The Truth About Freshman Year by Laura Bowers

The day I moved six hours from home, my roommate and I nervously used Google Maps to find Thompson-Boling Arena for our Panhellenic recruitment orientation. We met our Gamma Chi groups and listened to a presentation, but we were both too anxious to listen. After we got back to our dearly beloved South Carrick, we talked for hours about what we thought the week would hold.

 

Fast forward to Bid Day, and I knew that when I opened my envelope it would say Alpha Omicron Pi—a chapter I had connected with the whole week. But in the middle of the screaming girls and running up the (shockingly) steep hill to the AOII house, I panicked. What was I doing? Why on earth did I not pick the same sorority as my friends? Did I just make a huge mistake?

 

My mind flooded with insecurities and I kept wishing I was with girls I already knew.

 

That first week after Bid Day was tough. The girls in my pledge class seemed nice enough, and I already loved the girl who would later become my Big, but I was still uneasy about my choice. Patience is not my strong suit, and I was frustrated that I didn’t love my sorority right away like so many girls seem to.

 

A week after Bid Day, Maggie, my roommate who is in another chapter, met Sydney Craig, a girl in my pledge class, at an RUF Bible study. We got back to the room and she looked at me and said, “I think y’all are going to be friends.” I hadn’t connected with anyone in my pledge class yet, so I dramatically thought, “Yeah, whatever Mag.”

 

That weekend, Maggie and I decided to go to Max Patch to watch the sunrise in the mountains. The day before our little trip, she asked me if I wanted to invite Sydney. My first thought was no. I didn’t know this girl. What if she didn’t want to be my friend? I could tell Maggie wanted me to say yes, so I reluctantly invited this random girl to spend a whole day with us.

 

And I am so glad I did.

 

That night I laid in bed, smiled, and thought, “Okay. I’m going to be just fine. I have a friend.”

 

Looking back, I had unrealistic expectations for how quickly I would feel connected to my chapter. I thought that while Bid Day goes on, some magic fairy waves her wand over Sorority Village and ta da! All of the girls love their chapter and its members. But friendships take time. I once heard that friendship is just a lot of shared experiences. And slowly, but surely, I’ve had plenty of shared experiences with my sisters. Like another trip to Max Patch when my car broke twice, and I had ten selfless girls rush to help me. Like getting dinner with Hadley O’Hara and Aubrey Robinson after SGA on Thursday’s and being sore the next day from laughing so hard.
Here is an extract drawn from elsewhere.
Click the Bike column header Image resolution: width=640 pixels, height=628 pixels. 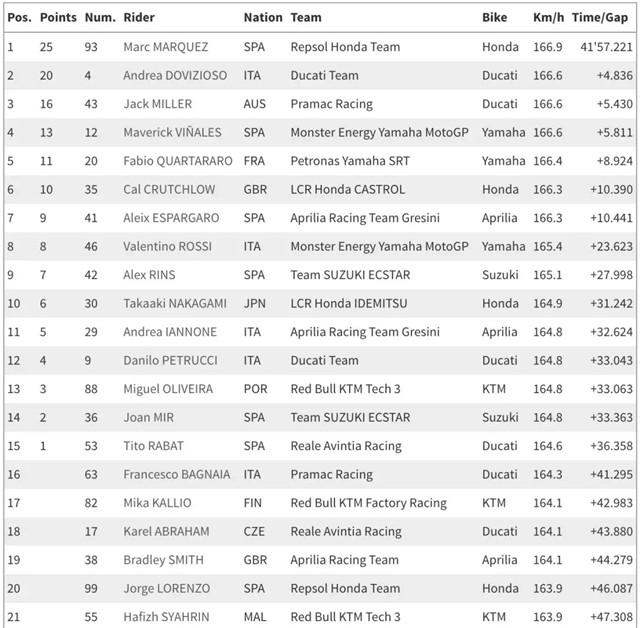pos(494,18)
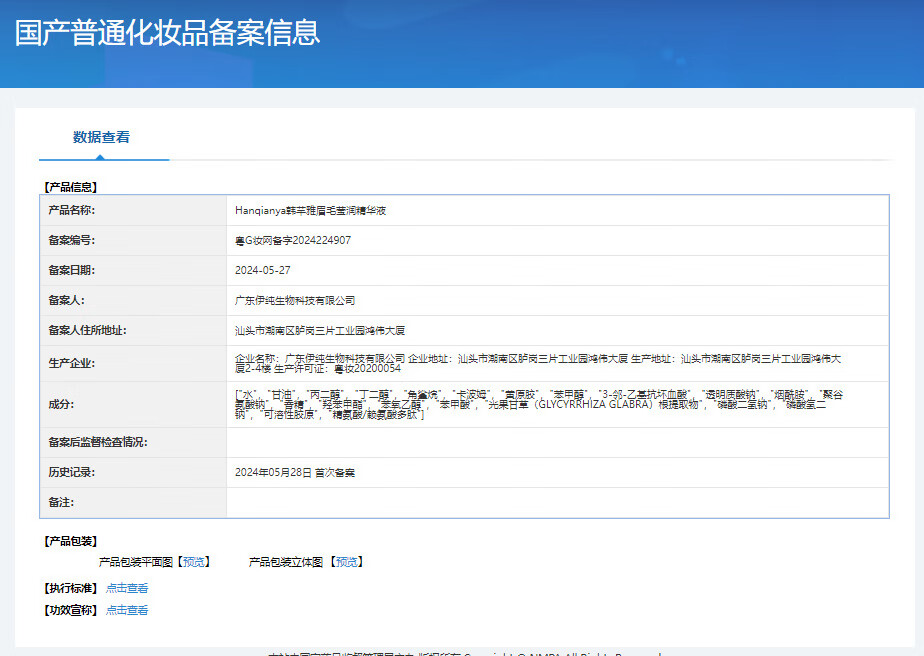Click the 备案人住所地址 address value
The image size is (924, 656).
point(319,330)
Like meeting Julia Craig’s pet pig with Sydney, Lauren Wilson, Annie Wehinger, and Sumner Thompson.

 

But AOII is also about sharing experiences that aren’t always fun. Like sobbing to my (future) Big during the last round of recruitment as I told her my testimony. Like giving her updates on how the Lord is using the hardest trial of my life to change the way I love people. Like getting hard phone calls from her and feeling my heart break because I can’t take away her pain.

 

I was so quick to make up my mind about AOII, but now I can’t imagine my life without it. I’m proud to be with a group of women who care so profoundly for one another that they radiate joy. I’m proud to be with a group of women who share a special bond and are stronger together. I’m also proud that I took a leap of faith and ended up in the chapter where I knew no one.

 

So thank you, Omicron, for the laughs, tears, prayers, and everything in-between. And thank you, Maggie, for strongly suggesting that I invite Sydney Craig to Max Patch.